Often, they ask it as though it's never happened before. They ask it as though it's in the far off SHTF future. They ask it as though its a rhetorical question that most people have never faced in real life.
Actually, most people have faced it. People have walked by panhandlers, seen the need for charitable donations, seen the unemployment numbers.
The best predictor of future behavior is past behavior. That's a good thing to think about.
How do you act when you walk by the guys on the street begging for change?
Do you give to the United Way or your local food shelf?
Do you buy him a sandwich and a cup of coffee so he doesn't buy beer and smokes with your money?
Do you give him a dollar and hope he enjoys the joint he's going to buy from the local dealer to get through the night?
Do you give him one of your smokes because you spent the last of your money on them and its good karma to share?
Another question that makes the rounds, to jack up the emotional intensity, is what if the neighbors were actually starving children?
When I was in Haiti, I discovered exactly what I would do, confronted with starving children.
Children who came to our clinic were often more than malnourished, some were actually on the brink of death.
In the city, children would follow anyone with a white face around saying, in English, "Please, missus, I'm hungry.
I held my hands up, to show they were empty and said, "I got nothing."
No one gave the street beggars anything. That was taking your life in your hands, Distributing anything was a risky business, it wasn't uncommon to get mobbed.
We treated the severely malnourished for worms, and we distributed things like vitamins when we could.
I handled the knowledge that, steps from my table, people were starving by being frugal with what we had. I took only what I needed and was grateful for every bite. I focused on the fact that if I didn't feed myself, I was no good to them.
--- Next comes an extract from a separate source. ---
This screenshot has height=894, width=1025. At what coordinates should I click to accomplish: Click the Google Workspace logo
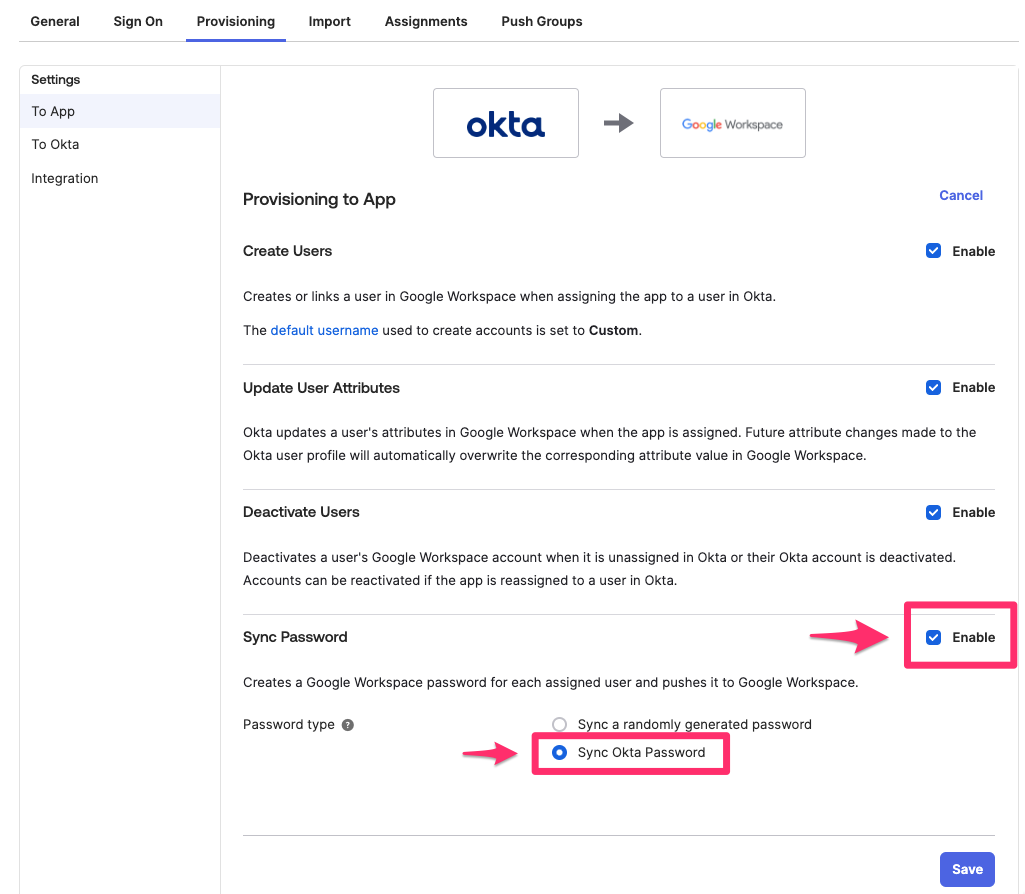point(732,122)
The first rule of emergency services and the last is; Do Not Become Another Casualty.
My coworkers had other ways to handle it. Some of them adopted families or children and would bring them food. I couldn't do that, my own internal sense of justice would require that, if I fed one of them, I'd have to feed all of them.
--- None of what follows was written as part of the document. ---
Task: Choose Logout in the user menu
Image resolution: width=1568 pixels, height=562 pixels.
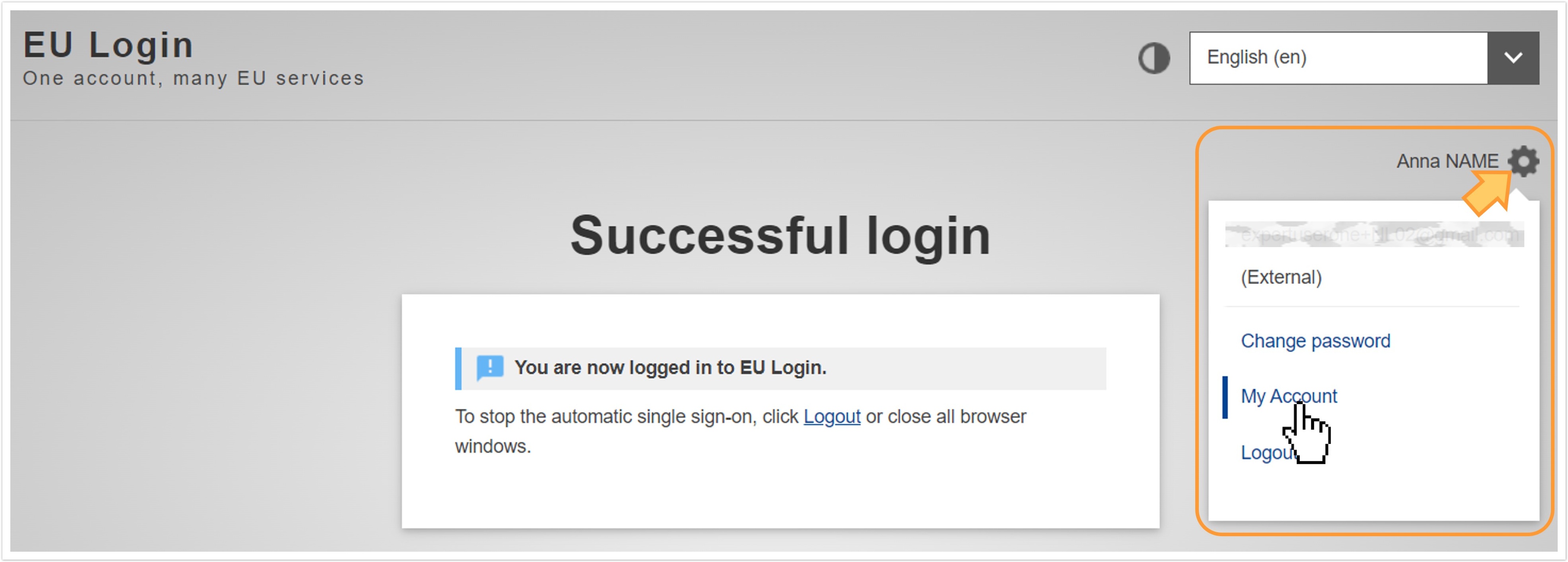Action: click(1266, 453)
I focused on what I could do. I could take care of their illnesses and their injuries. I could give a sympathetic ear to their troubles. I could catch babies.
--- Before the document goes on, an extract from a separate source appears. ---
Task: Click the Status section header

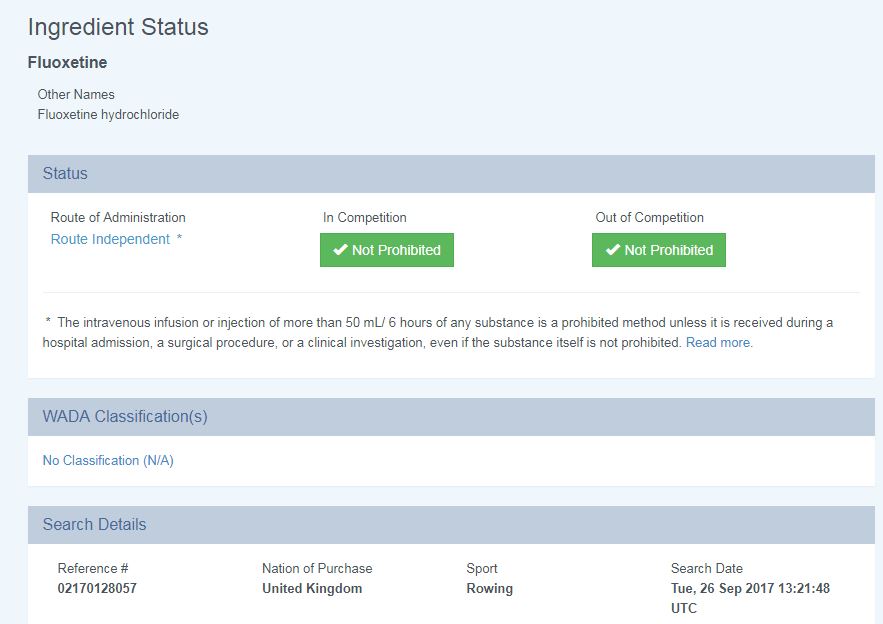Action: click(451, 173)
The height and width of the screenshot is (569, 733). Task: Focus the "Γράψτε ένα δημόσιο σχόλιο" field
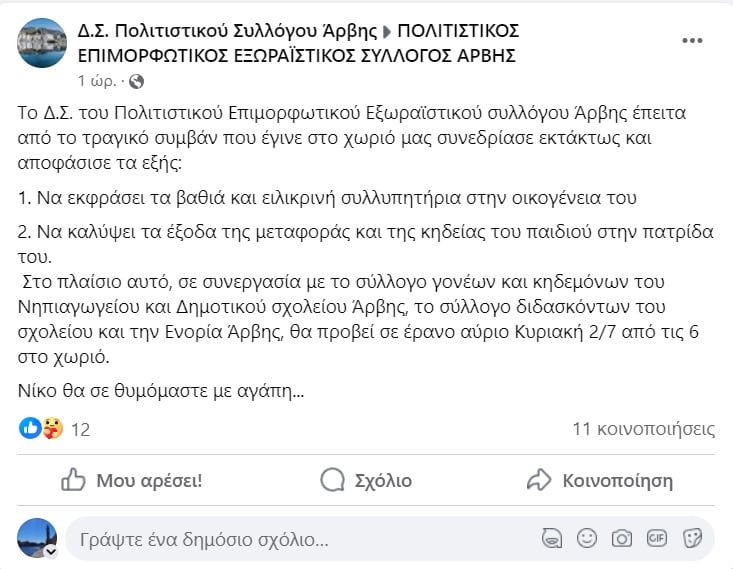point(300,540)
One of my fellow aid workers was a lovely, kind young woman. She was trying to help a mom who didn't have any milk, figure out how to re-lactate, that is to say get her breasts producing milk again. This can be done, but its hard and requires mom to be dedicated.
As I talked to the mom, I realized that this woman was not dedicated. Probably for reasons beyond her own control, she didn't have the wherewithal to do what she needed to do. I explained patiently that she needed to keep baby with her 24/7 and give the baby the breast every time it opened its' mouth. At least every two hours.
I explained how vital it was. We had no formula to give the woman, so she was supplementing with Pedialyte.
My colleague was full of optimism, and in love with both the mom and the baby. I gave the mom what advice I could and let it go.
I wonder sometimes how my colleague took the baby's death. I never asked her and she wasn't on my team, so I don't talk to her now.
Sometimes I feel hard hearted. I am a person who is slow to warm up to people. I don't bond easily. It protects me in places like that. I don't make myself another casualty and I can turn around to treat (and maybe save) the next dying baby that way.